Dataset entries
__________________________________________________
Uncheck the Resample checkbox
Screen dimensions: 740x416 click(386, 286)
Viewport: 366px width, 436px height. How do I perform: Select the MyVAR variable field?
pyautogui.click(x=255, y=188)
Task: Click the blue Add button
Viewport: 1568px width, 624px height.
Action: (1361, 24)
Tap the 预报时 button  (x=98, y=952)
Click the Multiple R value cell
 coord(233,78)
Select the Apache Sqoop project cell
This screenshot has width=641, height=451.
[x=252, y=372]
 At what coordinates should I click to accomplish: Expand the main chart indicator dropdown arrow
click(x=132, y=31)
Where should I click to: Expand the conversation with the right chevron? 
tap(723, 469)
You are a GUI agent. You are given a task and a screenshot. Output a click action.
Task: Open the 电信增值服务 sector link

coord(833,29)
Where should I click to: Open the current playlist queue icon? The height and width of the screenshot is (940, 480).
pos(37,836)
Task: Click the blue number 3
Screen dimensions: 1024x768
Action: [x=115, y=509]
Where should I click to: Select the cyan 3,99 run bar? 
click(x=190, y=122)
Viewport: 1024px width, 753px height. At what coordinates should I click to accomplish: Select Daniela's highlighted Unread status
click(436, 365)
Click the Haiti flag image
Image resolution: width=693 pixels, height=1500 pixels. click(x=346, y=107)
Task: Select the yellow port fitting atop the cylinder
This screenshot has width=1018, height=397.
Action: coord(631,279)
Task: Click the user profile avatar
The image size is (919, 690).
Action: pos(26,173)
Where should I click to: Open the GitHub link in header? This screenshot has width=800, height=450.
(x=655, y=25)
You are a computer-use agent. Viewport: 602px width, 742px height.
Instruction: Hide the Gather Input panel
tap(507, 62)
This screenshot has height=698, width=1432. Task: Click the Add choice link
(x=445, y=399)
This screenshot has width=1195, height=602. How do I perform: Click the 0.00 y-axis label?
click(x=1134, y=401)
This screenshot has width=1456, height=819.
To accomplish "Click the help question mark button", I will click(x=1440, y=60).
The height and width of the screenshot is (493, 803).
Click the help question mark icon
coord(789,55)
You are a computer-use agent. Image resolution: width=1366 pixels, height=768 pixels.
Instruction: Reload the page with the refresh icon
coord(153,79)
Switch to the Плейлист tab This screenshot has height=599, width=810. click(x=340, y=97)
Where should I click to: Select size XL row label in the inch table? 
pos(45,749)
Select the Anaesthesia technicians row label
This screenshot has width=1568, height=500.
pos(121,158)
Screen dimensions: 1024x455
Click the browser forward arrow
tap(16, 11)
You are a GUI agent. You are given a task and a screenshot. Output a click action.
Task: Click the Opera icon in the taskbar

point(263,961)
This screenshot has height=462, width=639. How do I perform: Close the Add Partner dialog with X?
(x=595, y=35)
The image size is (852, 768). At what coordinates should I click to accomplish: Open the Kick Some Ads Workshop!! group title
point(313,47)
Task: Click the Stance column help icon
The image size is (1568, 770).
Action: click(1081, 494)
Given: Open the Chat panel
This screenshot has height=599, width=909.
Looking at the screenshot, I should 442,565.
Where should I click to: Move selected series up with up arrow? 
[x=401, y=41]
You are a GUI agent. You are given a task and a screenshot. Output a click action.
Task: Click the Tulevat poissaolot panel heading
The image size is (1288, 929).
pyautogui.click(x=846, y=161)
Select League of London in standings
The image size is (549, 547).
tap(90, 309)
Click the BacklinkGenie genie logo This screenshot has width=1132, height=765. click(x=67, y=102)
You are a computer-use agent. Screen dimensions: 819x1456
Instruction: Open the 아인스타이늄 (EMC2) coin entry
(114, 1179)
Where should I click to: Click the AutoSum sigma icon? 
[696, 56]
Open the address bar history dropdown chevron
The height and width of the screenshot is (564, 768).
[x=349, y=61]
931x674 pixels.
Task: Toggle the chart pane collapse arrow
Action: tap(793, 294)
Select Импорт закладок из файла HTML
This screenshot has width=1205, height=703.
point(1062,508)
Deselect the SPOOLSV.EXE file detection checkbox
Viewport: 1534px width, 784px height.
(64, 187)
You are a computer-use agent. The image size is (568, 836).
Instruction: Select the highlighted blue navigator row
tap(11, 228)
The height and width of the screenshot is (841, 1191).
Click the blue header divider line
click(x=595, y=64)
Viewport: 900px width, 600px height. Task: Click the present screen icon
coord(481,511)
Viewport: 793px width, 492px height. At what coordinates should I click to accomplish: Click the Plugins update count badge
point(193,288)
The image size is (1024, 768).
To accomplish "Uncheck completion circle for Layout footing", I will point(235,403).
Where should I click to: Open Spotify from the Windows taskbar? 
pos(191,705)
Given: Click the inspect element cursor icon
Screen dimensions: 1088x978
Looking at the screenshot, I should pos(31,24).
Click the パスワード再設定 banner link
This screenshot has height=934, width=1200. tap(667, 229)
__________________________________________________
**Activity:**
Check each line above for the string "agent" and copy every line that has it.

**Response for this exercise:**
You are a GUI agent. You are given a task and a screenshot. Output a click action.
You are a computer-use agent. Viewport: 602px width, 742px height.
You are a computer-use agent. Image resolution: width=1366 pixels, height=768 pixels.
You are a GUI agent. You are given a task and a screenshot. Output a click action.
You are a GUI agent. You are given a task and a screenshot. Output a click action.
You are a computer-use agent. Screen dimensions: 819x1456
You are a computer-use agent. The image size is (568, 836).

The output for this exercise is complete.